[Goal]
Copy the items below verbatim, beginning with the line that contains "Click the clipboard" and continuing through the line that contains "(x=68, y=136)", both of those lines included.

-- BEGIN Records for processing --

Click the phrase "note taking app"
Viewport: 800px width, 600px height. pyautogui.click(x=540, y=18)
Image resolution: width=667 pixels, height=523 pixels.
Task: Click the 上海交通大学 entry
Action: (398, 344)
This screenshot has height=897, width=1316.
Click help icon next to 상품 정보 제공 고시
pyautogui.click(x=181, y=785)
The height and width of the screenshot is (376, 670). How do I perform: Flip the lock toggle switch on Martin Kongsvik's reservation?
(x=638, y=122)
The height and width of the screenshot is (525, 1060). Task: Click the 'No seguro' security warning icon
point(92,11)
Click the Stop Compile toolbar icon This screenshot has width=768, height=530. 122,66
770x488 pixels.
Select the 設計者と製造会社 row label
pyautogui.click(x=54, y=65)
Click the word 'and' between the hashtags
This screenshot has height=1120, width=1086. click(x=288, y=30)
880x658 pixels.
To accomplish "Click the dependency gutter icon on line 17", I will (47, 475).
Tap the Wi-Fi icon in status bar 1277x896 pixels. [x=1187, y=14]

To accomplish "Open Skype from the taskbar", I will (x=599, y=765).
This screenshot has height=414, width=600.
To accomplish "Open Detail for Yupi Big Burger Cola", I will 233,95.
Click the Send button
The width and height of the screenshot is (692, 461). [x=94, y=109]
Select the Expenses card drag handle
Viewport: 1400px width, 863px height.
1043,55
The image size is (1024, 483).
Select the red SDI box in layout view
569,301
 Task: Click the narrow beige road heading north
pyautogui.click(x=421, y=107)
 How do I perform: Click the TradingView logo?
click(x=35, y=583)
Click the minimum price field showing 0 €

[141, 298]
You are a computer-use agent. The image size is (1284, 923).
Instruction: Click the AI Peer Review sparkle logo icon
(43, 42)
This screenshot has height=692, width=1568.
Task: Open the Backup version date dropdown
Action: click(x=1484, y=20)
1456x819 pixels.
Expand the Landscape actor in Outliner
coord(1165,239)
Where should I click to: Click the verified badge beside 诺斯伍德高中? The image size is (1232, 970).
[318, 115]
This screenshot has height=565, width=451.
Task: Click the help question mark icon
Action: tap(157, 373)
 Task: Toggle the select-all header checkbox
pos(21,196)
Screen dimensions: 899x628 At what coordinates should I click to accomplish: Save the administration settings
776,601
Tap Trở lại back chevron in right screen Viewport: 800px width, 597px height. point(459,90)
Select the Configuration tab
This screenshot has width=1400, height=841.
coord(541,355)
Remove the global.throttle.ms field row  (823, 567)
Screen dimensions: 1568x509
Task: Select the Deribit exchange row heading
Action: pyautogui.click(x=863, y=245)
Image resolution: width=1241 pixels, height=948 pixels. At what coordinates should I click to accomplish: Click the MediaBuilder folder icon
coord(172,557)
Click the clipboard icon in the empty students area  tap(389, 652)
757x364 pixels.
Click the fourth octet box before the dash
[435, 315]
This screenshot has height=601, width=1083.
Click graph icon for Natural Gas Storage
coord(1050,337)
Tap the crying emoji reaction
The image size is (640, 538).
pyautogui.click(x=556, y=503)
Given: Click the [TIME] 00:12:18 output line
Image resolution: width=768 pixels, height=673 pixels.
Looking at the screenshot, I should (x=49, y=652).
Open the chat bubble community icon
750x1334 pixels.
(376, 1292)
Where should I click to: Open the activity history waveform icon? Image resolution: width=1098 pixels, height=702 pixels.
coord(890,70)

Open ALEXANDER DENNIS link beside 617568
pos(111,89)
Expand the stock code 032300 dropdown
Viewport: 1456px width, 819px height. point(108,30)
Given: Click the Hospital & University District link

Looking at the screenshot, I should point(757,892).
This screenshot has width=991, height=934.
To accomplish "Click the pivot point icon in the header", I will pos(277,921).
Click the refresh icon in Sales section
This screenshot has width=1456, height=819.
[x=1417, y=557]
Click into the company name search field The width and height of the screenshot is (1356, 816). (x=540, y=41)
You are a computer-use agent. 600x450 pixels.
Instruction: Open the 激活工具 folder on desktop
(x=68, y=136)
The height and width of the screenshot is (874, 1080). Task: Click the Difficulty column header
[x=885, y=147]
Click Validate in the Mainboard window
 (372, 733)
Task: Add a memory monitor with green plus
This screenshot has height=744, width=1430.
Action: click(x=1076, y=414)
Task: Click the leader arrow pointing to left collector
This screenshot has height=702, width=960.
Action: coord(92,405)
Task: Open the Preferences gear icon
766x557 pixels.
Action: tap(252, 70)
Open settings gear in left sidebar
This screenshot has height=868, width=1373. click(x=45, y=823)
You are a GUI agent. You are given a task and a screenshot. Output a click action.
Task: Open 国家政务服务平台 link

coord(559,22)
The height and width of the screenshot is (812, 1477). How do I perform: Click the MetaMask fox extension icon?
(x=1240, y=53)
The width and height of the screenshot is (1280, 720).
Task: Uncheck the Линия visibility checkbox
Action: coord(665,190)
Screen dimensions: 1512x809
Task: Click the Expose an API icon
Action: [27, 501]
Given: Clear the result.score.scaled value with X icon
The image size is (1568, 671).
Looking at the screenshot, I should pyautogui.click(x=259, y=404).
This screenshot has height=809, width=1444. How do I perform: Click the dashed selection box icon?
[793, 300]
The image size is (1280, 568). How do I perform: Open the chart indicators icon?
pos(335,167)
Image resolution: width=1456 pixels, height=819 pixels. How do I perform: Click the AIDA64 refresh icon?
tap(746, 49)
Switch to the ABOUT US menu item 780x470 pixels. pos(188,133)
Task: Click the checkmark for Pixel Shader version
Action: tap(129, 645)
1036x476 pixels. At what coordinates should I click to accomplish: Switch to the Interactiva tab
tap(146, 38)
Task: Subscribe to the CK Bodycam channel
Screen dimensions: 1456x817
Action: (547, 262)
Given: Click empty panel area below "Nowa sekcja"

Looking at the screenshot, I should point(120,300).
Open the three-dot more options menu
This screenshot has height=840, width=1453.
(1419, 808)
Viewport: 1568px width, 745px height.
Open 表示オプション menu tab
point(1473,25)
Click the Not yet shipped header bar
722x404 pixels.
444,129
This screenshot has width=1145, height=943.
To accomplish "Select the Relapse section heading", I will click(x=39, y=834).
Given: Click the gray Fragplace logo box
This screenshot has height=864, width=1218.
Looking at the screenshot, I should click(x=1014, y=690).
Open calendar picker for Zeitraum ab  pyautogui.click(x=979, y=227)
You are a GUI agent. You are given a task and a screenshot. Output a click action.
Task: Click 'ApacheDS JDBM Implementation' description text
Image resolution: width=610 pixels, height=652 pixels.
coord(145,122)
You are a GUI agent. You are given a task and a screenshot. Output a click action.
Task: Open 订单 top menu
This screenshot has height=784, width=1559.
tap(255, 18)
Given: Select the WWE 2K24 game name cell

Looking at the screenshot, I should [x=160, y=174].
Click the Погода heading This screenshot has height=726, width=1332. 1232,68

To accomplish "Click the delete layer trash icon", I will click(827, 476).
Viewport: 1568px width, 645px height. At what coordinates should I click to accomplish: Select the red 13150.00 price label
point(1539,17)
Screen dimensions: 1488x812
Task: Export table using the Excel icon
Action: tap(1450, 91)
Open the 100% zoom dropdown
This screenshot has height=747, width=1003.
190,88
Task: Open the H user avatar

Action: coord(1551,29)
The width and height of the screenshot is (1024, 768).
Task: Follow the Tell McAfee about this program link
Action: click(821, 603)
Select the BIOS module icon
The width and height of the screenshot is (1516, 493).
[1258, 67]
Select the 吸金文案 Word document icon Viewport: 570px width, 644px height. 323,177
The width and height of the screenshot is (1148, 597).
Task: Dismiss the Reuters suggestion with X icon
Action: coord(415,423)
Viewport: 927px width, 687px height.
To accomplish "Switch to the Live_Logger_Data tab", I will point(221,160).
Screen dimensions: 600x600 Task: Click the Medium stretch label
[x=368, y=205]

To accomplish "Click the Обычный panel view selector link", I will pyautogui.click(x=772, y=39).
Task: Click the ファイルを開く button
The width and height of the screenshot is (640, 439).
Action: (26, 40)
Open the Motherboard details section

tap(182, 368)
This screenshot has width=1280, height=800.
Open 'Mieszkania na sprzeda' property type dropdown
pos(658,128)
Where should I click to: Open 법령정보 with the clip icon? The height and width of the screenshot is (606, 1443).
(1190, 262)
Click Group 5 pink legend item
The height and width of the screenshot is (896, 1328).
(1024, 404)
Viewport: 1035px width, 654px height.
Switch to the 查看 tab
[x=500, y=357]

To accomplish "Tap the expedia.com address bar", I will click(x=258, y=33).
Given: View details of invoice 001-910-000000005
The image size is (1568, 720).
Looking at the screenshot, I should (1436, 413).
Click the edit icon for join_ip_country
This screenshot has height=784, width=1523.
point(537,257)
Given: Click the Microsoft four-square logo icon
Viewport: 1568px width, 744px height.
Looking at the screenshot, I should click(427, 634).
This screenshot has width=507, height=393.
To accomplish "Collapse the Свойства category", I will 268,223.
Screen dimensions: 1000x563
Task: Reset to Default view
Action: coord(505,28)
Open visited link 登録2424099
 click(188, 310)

-- END Records for processing --

[Written solution]
Click the clipboard icon in the empty students area  tap(389, 652)
757x364 pixels.
Click the fourth octet box before the dash
[435, 315]
This screenshot has height=601, width=1083.
Click graph icon for Natural Gas Storage
coord(1050,337)
Tap the crying emoji reaction
The image size is (640, 538).
pyautogui.click(x=556, y=503)
Given: Click the [TIME] 00:12:18 output line
Image resolution: width=768 pixels, height=673 pixels.
Looking at the screenshot, I should (x=49, y=652).
Open the chat bubble community icon
750x1334 pixels.
(376, 1292)
Where should I click to: Open the activity history waveform icon? Image resolution: width=1098 pixels, height=702 pixels.
coord(890,70)

Open ALEXANDER DENNIS link beside 617568
pos(111,89)
Expand the stock code 032300 dropdown
Viewport: 1456px width, 819px height. point(108,30)
Given: Click the Hospital & University District link

Looking at the screenshot, I should point(757,892).
This screenshot has width=991, height=934.
To accomplish "Click the pivot point icon in the header", I will pos(277,921).
Click the refresh icon in Sales section
This screenshot has width=1456, height=819.
[x=1417, y=557]
Click into the company name search field The width and height of the screenshot is (1356, 816). (x=540, y=41)
You are a computer-use agent. 600x450 pixels.
Instruction: Open the 激活工具 folder on desktop
(x=68, y=136)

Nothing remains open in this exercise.